- WHAT YOU NEED TO DO
From the line that contains "[Músicos por la Salud] (57, 2353)" through the line that contains "NUTRITION SERVICES (1) (65, 1173)", output every line of the listing below exactly and leave out all the rest.

========================================

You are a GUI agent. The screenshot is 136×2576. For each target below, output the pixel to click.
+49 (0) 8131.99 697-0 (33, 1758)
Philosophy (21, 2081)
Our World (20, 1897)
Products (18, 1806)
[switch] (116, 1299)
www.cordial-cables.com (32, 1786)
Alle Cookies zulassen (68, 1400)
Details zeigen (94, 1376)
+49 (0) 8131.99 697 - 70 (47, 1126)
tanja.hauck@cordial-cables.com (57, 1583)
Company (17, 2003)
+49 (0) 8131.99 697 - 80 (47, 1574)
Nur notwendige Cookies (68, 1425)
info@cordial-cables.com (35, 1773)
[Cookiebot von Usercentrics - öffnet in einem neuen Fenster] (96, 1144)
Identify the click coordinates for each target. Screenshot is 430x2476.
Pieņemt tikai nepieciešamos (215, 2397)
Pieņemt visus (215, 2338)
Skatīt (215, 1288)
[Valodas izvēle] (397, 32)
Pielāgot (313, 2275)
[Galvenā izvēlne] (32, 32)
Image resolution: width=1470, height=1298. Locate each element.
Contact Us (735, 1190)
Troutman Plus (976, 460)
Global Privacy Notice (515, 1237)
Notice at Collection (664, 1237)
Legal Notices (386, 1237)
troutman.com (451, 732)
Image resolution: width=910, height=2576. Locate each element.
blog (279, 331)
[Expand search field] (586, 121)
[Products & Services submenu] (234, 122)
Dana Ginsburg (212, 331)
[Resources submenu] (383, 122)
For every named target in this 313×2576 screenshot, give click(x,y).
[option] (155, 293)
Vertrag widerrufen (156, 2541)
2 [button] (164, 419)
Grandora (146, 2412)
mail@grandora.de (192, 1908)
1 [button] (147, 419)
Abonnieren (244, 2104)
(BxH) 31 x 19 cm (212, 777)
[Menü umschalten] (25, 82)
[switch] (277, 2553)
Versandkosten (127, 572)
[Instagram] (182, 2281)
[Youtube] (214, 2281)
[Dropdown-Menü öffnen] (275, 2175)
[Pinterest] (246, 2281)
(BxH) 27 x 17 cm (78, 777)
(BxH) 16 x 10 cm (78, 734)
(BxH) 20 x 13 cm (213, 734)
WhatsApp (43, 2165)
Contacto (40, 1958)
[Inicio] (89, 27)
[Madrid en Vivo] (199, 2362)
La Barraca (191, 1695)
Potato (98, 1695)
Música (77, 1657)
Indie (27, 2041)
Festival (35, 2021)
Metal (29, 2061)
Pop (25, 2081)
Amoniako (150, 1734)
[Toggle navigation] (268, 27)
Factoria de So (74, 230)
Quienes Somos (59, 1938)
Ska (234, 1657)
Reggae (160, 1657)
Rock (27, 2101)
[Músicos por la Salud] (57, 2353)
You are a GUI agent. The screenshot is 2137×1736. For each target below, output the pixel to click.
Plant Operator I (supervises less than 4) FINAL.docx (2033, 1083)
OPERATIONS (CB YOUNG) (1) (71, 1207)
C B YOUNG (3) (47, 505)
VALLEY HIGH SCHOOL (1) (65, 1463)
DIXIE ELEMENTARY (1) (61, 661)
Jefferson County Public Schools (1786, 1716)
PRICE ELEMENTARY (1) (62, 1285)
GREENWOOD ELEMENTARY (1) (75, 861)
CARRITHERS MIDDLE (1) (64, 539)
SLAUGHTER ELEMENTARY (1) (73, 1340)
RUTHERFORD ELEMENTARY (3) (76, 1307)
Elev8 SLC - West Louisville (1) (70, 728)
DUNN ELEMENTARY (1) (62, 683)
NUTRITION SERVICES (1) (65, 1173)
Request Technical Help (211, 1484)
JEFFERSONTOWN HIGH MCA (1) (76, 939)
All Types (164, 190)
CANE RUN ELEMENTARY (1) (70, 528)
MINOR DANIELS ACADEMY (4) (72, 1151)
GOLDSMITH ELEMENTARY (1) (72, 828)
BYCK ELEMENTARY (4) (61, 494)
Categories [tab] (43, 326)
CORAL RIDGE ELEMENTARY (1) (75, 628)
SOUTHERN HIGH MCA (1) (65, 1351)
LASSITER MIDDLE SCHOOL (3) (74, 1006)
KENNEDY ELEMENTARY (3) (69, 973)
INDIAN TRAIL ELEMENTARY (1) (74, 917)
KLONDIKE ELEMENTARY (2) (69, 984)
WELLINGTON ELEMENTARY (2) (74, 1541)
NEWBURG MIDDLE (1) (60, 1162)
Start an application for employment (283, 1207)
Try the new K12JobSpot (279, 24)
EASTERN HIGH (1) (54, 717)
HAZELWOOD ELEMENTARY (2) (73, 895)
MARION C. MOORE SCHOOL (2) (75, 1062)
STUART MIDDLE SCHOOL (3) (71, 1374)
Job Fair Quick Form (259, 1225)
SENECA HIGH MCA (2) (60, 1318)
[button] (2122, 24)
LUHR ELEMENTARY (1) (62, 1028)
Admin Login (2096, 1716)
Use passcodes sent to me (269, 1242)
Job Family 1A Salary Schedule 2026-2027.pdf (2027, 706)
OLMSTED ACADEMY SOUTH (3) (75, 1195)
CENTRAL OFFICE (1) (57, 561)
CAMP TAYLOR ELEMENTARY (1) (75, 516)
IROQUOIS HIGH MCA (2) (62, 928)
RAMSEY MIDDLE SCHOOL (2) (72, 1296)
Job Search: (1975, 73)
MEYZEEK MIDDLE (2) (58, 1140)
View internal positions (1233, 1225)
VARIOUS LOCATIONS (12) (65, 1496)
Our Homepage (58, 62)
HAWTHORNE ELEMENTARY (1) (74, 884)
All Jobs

========================================

- SOLUTION FOR THIS EXERCISE
[Músicos por la Salud] (57, 2353)
You are a GUI agent. The screenshot is 2137×1736. For each target below, output the pixel to click.
Plant Operator I (supervises less than 4) FINAL.docx (2033, 1083)
OPERATIONS (CB YOUNG) (1) (71, 1207)
C B YOUNG (3) (47, 505)
VALLEY HIGH SCHOOL (1) (65, 1463)
DIXIE ELEMENTARY (1) (61, 661)
Jefferson County Public Schools (1786, 1716)
PRICE ELEMENTARY (1) (62, 1285)
GREENWOOD ELEMENTARY (1) (75, 861)
CARRITHERS MIDDLE (1) (64, 539)
SLAUGHTER ELEMENTARY (1) (73, 1340)
RUTHERFORD ELEMENTARY (3) (76, 1307)
Elev8 SLC - West Louisville (1) (70, 728)
DUNN ELEMENTARY (1) (62, 683)
NUTRITION SERVICES (1) (65, 1173)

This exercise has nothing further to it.